— ASSIGNMENT —
Sift the material for lines containing "text", and return them.

=== DATA FOR ANALYSIS ===

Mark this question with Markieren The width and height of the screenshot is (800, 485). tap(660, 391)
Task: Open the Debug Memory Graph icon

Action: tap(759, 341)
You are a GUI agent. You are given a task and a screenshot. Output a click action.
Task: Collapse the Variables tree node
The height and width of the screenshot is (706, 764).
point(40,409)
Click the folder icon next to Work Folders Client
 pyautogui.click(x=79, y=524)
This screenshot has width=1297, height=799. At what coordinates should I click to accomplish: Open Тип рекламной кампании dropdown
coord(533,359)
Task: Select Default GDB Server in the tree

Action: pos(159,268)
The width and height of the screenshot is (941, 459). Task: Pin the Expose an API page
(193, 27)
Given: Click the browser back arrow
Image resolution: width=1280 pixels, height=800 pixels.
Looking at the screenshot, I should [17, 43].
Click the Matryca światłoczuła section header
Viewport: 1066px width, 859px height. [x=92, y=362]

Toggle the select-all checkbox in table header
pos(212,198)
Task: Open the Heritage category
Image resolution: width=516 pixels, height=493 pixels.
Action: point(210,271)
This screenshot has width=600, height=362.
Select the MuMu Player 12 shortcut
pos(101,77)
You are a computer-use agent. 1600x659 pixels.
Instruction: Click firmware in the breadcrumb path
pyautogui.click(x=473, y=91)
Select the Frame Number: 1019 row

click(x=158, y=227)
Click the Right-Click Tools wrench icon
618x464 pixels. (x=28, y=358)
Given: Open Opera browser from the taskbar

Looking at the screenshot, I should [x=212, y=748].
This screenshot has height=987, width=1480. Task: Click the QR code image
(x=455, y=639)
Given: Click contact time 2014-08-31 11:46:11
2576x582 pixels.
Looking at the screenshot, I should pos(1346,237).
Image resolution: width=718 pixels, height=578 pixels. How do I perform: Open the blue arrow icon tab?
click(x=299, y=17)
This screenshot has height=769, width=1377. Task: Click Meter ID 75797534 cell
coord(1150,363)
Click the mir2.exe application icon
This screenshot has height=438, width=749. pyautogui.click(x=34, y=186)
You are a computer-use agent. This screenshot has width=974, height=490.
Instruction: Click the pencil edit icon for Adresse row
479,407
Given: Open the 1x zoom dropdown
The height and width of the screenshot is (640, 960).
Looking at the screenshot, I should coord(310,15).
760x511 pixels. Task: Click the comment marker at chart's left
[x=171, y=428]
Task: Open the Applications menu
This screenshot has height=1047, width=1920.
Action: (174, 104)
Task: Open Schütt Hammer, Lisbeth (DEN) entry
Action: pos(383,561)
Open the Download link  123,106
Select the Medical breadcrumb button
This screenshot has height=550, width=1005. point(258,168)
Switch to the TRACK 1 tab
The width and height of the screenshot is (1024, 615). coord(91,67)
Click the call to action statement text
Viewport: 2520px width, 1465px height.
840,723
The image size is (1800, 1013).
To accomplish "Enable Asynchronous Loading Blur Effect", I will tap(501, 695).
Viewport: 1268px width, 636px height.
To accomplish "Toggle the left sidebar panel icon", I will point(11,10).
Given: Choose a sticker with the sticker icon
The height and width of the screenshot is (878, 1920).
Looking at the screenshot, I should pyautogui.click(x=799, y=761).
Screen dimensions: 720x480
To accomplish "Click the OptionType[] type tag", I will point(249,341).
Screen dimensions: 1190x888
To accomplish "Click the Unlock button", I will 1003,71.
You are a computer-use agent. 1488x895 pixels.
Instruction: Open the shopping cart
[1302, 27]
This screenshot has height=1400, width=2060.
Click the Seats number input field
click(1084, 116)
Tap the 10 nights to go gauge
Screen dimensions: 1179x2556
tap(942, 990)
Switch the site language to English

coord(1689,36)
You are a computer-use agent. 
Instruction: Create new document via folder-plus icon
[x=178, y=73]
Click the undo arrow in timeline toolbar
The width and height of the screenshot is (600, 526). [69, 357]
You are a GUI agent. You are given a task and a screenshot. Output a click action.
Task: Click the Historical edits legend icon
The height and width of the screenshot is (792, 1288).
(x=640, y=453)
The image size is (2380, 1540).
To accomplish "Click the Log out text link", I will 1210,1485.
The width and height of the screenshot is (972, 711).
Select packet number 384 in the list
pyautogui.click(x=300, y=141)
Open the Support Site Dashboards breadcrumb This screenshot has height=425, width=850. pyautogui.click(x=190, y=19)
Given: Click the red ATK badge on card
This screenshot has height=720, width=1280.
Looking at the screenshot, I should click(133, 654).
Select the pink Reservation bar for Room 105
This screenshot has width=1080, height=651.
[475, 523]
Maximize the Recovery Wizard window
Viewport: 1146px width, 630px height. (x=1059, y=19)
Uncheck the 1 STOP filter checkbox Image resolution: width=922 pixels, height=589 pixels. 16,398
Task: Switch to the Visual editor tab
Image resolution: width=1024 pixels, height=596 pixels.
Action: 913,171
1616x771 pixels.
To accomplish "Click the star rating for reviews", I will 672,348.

===

— EXERCISE RESPONSE —
Click the call to action statement text
To accomplish "Click the Log out text link", I will 1210,1485.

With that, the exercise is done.